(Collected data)
BEGIN
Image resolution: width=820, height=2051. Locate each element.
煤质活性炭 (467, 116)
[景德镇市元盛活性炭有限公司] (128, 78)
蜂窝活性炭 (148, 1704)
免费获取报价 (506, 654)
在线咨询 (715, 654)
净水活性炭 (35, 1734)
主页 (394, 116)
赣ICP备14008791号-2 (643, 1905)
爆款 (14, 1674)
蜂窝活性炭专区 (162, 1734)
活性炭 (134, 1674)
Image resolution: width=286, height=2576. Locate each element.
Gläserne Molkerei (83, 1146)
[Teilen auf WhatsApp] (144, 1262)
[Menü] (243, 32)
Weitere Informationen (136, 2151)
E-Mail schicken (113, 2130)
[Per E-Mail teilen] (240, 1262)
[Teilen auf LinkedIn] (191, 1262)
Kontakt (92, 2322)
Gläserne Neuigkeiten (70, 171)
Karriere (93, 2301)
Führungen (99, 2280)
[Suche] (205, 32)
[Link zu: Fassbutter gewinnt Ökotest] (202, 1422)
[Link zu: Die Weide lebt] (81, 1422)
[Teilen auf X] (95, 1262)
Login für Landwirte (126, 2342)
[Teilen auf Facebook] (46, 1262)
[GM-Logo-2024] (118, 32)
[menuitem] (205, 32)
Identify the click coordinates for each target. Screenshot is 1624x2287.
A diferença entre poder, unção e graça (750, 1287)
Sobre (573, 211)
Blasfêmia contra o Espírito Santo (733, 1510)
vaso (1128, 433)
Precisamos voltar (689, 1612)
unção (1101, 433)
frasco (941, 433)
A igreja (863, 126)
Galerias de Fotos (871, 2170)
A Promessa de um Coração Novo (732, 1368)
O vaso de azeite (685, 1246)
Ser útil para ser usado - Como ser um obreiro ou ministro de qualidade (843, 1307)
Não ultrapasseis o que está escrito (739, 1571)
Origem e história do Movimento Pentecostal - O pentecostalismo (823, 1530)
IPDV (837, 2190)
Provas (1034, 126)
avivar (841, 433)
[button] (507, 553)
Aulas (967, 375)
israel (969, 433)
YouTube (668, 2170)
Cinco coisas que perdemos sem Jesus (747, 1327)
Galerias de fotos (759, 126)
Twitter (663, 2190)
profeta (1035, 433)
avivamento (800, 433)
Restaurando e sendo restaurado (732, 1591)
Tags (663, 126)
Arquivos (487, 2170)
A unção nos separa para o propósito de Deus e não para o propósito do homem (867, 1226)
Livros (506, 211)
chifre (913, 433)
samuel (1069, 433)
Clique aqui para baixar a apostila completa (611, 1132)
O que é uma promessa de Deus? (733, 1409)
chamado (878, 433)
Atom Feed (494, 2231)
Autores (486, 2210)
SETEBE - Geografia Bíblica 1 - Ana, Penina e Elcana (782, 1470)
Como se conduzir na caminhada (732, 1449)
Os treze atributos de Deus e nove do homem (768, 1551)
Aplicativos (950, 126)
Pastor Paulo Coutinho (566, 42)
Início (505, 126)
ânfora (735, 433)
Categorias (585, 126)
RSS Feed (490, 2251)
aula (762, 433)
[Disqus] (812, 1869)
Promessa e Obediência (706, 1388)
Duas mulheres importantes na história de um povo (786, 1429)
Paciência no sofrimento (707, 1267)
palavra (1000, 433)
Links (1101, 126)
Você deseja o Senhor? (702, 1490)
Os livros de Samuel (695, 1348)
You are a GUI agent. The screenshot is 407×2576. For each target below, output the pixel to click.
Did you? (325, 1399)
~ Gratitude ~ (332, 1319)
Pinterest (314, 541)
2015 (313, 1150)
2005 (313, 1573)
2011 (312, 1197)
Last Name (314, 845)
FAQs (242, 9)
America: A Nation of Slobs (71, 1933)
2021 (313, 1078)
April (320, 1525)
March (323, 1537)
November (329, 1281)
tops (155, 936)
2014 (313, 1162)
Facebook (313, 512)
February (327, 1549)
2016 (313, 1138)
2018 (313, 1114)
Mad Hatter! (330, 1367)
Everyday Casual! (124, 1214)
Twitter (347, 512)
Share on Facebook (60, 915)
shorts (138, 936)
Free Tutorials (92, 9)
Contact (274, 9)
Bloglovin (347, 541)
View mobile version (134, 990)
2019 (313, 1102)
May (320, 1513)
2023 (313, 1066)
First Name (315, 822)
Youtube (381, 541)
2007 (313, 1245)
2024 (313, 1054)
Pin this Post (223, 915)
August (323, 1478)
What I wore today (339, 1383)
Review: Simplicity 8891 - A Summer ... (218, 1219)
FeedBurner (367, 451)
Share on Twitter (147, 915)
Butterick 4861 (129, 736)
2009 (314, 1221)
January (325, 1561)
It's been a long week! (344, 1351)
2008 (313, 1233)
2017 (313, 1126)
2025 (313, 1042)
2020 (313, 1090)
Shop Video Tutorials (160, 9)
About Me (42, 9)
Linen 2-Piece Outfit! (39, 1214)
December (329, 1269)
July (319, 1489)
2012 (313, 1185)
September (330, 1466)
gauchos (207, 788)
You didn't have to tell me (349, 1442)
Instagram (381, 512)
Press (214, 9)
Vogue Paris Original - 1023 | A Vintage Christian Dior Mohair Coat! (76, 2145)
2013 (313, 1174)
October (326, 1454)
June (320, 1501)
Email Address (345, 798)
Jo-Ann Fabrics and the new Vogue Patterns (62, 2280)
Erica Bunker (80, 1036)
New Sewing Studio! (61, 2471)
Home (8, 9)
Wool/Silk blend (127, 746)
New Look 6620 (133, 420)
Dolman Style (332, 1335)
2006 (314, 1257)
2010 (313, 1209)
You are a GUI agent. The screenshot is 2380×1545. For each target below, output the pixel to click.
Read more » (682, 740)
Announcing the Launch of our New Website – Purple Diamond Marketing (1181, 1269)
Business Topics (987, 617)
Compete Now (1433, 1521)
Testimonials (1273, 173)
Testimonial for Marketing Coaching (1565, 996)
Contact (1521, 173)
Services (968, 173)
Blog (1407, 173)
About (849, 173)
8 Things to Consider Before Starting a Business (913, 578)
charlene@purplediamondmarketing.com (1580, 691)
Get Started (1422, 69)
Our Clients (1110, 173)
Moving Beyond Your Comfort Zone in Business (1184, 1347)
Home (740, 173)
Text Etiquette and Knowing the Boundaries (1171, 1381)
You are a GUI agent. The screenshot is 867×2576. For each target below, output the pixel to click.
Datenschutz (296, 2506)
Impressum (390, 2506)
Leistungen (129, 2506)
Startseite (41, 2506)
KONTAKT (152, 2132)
END
**Activity**. The expected answer is an exact copy of the lines above, beginning at the line with "[Suche] (205, 32)" and ending at the line with "Identify the click", with both ends in.

**Response to the exercise**.
[Suche] (205, 32)
[Link zu: Fassbutter gewinnt Ökotest] (202, 1422)
[Link zu: Die Weide lebt] (81, 1422)
[Teilen auf X] (95, 1262)
Login für Landwirte (126, 2342)
[Teilen auf Facebook] (46, 1262)
[GM-Logo-2024] (118, 32)
[menuitem] (205, 32)
Identify the click coordinates for each target. Screenshot is 1624x2287.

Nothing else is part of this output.